Eigentlich sollte hier eine Rezension der letzten Schach-Zeitung stehen. Ich hatte im Zeitungsladen kurz reingeblättert und war über die Buchbesprechungen von Harald Keilhack gestolpert. Dann habe ich das Heft kurzentschlossen gekauft. Es kostet jetzt fünf Euro. Die Buchbesprechungen habe ich zuerst gelesen. Ich mag den wohltuenden Ernst, mit dem Herr Keilhack Literaturkritik betreibt. Es ging um ein paar neue Eröffnungsbücher. Das Englisch-Buch von Watson und noch ein paar andere. So ganz genau kann ich es nicht mehr sagen. Ich habe die Zeitung irgendwohin gelegt, wo ich sie im Moment nicht wiederfinde.

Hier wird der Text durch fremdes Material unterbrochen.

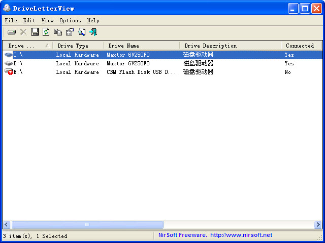Click the Exit door toolbar icon

93,32
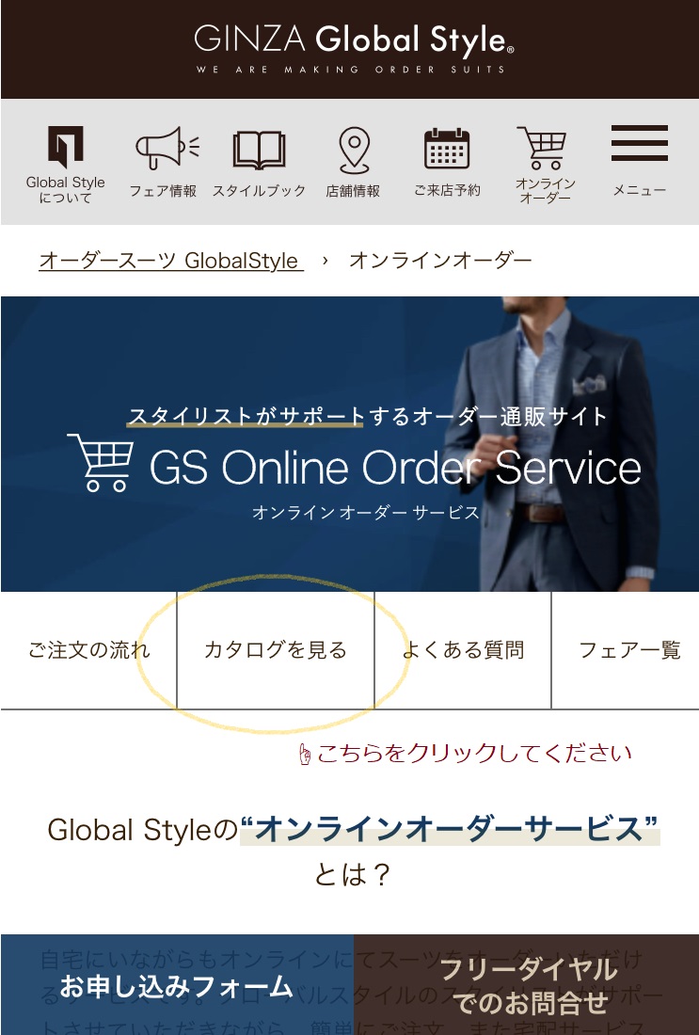This screenshot has height=1035, width=699.
Task: Go to the フェア一覧 tab
Action: [x=629, y=650]
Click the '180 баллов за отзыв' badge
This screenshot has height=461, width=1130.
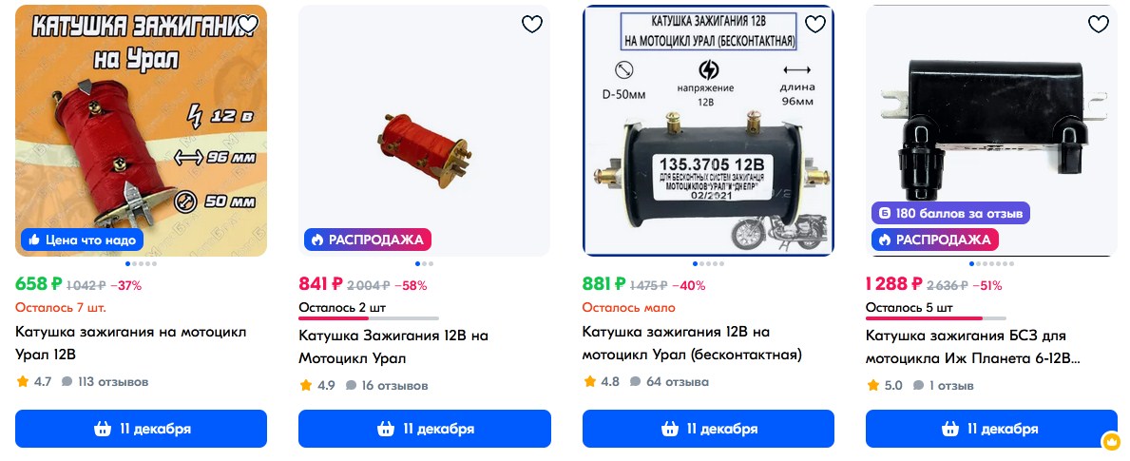(950, 213)
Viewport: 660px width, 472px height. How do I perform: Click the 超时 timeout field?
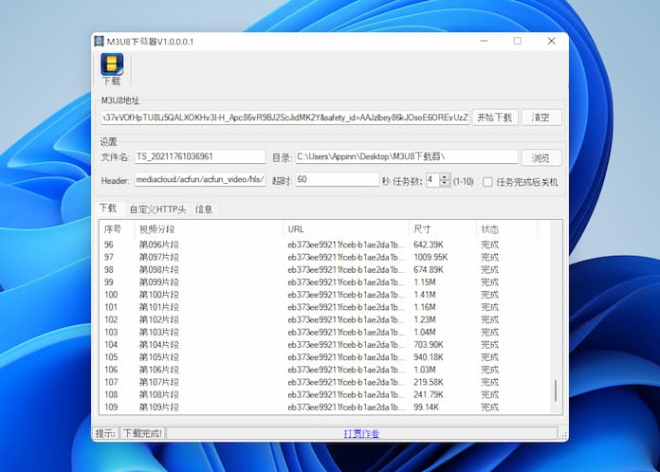337,180
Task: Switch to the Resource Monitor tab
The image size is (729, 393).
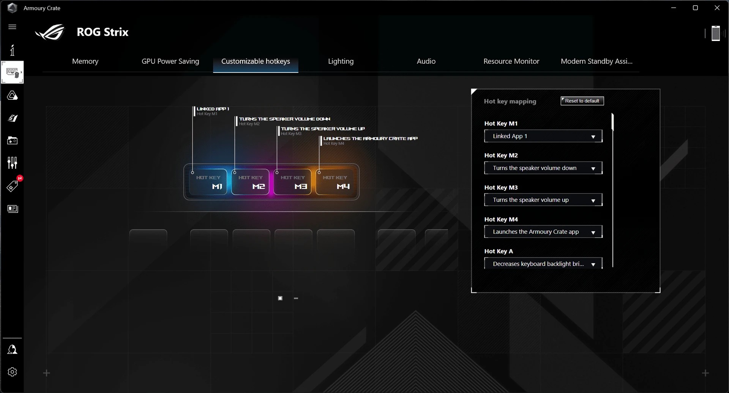Action: click(x=511, y=61)
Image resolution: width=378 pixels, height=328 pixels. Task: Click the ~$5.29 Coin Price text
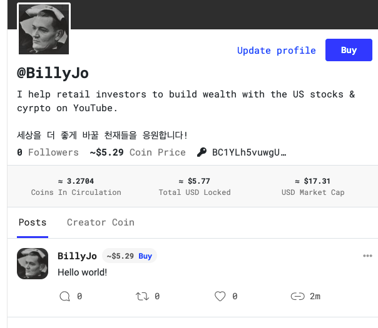138,152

Kann man eine Zeitschrift rezensieren, die man gar nicht hat? Mancher meint ja, dass die ganze Literaturkritik nach dieser Methode funktioniert. Und tatsächlich habe ich meine besten Deutschaufsätze auch über Bücher geschrieben, die ich nicht gelesen hatte. An einige Sachen aus dem Heft erinnere ich mich aber noch. Sebastian Siebrecht schrieb über die Deutsche Meisterschaft. So schlimm sei das bisschen Dopingprobe gar nicht gewesen. Als ob es darum ginge. Im Bericht über das Corus-Turnier eine kurze Stelle zum einzigen deutschen Teilnehmer Frank Holzke. Ein Verwaltungsrichter in Wijk aan Zee! Darüber hätte ich in einer deutschen Zeitschrift gern mehr gelesen. Wie kommt er dorthin? Wie hat es ihm gefallen? Stattdessen der übliche Prominentenball. Vielleicht kommt ja dazu noch etwas im nächsten Heft.

Fällt mir noch was ein? Erst einmal nicht. Ich melde mich vielleicht noch mal, wenn ich das Heft wiedergefunden habe.